- Required work
Look below for lines that hold the string "computer" and copy each one.

[Stored data entries]
Content starts

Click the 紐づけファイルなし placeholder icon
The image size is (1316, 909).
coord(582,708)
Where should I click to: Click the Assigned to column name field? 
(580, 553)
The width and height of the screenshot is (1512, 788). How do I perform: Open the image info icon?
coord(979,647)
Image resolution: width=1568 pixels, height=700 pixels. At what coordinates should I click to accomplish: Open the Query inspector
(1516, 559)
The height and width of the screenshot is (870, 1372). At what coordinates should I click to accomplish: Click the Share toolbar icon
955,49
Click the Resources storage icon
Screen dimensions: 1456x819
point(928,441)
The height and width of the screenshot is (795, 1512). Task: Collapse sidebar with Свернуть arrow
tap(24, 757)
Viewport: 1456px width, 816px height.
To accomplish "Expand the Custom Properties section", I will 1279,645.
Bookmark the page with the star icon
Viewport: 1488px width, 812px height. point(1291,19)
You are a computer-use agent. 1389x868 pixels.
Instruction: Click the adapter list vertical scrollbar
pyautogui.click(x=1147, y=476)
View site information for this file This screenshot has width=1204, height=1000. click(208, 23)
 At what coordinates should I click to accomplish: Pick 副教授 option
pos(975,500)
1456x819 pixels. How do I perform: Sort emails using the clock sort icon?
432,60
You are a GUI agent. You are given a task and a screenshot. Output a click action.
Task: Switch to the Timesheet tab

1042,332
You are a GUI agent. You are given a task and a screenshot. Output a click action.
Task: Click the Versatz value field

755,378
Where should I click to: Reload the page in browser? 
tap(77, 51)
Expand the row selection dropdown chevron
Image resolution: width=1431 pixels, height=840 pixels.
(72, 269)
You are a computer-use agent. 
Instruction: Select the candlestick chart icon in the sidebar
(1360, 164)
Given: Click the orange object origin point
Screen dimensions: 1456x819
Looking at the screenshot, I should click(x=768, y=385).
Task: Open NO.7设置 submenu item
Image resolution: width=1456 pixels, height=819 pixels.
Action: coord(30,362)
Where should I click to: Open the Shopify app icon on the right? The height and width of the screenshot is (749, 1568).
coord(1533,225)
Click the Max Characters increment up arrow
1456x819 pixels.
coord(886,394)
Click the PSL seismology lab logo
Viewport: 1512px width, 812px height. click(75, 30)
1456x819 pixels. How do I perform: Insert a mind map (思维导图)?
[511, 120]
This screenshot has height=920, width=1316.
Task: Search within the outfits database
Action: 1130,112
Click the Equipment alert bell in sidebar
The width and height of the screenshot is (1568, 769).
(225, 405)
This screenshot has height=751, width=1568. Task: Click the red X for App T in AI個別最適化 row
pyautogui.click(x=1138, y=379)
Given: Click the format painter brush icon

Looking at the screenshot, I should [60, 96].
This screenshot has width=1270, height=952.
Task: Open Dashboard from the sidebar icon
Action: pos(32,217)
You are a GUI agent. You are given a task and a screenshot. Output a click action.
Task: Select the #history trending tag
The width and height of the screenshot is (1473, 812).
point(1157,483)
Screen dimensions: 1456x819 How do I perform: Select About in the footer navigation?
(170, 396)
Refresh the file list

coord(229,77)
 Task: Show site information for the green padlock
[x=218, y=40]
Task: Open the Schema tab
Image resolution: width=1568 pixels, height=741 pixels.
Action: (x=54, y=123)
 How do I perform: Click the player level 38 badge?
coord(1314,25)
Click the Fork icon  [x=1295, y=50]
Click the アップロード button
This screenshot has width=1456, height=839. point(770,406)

Content ends

- Expected answer
You are a computer-use agent. 1389x868 pixels.
You are a computer-use agent. 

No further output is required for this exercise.